## Goal of the exercise
Scan the data beneath this task and copy each line that includes "text".

## Dataset records
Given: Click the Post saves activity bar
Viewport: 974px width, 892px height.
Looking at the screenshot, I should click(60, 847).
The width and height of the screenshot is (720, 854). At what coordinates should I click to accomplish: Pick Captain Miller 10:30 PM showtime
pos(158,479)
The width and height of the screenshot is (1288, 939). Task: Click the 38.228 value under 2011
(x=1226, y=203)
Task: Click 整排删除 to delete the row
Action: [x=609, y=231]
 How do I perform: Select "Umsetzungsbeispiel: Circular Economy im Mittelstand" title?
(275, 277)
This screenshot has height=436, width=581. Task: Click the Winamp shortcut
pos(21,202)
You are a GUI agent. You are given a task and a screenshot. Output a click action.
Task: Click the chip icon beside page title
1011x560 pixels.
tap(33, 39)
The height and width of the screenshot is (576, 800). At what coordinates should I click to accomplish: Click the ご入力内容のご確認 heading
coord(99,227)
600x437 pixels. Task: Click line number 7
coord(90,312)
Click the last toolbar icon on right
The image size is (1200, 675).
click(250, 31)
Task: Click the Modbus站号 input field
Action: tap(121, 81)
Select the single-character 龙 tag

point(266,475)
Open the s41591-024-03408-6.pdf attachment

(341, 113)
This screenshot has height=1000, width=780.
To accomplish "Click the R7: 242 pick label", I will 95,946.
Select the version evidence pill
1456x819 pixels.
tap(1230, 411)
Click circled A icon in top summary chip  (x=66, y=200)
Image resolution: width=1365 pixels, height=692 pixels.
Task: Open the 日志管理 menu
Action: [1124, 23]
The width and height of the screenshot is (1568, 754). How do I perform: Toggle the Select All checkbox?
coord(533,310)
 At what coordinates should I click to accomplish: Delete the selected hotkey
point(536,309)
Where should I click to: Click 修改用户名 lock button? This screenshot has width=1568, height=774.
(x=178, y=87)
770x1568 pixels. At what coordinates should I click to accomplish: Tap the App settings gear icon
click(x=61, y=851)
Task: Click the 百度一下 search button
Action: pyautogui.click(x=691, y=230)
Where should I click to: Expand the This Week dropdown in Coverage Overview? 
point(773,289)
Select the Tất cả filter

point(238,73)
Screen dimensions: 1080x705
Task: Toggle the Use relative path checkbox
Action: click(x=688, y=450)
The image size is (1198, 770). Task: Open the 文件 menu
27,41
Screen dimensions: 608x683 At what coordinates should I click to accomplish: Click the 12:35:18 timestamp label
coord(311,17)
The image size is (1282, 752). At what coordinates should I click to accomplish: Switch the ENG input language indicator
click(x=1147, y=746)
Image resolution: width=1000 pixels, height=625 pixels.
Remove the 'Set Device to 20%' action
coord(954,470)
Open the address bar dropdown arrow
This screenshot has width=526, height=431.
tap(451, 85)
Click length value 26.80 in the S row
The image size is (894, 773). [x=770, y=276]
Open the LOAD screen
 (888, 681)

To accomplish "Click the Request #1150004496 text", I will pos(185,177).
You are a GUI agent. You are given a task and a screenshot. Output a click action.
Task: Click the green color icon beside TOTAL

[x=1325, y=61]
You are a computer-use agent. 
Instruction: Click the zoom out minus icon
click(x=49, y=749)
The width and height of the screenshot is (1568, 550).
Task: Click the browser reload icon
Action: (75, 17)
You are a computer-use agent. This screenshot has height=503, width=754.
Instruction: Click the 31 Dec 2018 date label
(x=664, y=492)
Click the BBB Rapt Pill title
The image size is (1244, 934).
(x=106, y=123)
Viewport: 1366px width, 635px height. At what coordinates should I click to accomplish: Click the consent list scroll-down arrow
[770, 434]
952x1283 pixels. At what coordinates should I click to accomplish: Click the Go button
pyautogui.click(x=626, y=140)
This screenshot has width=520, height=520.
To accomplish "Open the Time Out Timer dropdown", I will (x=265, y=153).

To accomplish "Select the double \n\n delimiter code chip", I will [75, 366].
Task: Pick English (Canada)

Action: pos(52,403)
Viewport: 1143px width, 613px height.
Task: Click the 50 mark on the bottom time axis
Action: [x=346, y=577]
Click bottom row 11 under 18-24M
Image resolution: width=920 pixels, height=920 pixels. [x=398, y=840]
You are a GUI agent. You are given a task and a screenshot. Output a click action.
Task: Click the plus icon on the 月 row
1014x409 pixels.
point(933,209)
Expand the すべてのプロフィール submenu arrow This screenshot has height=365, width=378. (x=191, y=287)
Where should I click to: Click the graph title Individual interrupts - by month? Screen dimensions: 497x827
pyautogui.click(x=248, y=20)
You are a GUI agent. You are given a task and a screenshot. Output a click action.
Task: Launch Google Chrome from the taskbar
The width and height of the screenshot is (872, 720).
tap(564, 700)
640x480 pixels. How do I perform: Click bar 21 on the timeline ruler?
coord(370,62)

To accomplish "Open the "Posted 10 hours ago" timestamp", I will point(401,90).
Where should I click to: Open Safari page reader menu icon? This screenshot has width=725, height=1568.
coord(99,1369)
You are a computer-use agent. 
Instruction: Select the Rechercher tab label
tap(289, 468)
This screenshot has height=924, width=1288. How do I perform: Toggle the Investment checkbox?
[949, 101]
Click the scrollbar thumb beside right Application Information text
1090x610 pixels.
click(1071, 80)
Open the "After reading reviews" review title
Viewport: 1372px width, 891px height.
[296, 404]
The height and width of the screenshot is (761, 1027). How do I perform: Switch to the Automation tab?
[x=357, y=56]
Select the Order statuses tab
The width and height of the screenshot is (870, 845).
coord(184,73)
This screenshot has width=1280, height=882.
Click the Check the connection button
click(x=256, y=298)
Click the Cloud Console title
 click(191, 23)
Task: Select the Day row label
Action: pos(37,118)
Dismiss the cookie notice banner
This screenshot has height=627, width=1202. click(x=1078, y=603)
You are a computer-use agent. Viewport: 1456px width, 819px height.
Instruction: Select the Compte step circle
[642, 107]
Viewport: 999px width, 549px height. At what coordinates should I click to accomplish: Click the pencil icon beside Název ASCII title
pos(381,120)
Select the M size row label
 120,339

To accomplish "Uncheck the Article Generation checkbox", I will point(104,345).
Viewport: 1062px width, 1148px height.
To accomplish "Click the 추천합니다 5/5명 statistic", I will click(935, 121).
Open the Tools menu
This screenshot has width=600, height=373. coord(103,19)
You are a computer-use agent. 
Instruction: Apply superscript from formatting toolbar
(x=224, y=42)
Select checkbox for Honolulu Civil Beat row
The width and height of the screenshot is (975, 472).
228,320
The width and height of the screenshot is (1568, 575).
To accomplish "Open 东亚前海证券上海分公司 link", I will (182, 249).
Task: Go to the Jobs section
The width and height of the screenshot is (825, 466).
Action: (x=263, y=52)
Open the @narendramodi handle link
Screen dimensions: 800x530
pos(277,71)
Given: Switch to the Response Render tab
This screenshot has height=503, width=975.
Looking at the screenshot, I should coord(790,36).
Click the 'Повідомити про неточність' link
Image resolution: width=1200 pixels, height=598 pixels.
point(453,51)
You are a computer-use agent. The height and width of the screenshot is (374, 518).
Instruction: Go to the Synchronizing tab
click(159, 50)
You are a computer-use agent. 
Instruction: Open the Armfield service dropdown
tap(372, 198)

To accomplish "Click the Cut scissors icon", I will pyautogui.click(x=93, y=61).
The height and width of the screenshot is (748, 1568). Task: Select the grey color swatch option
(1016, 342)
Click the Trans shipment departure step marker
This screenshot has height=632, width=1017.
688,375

## Result
To accomplish "Click the Request #1150004496 text", I will pos(185,177).
Click the scrollbar thumb beside right Application Information text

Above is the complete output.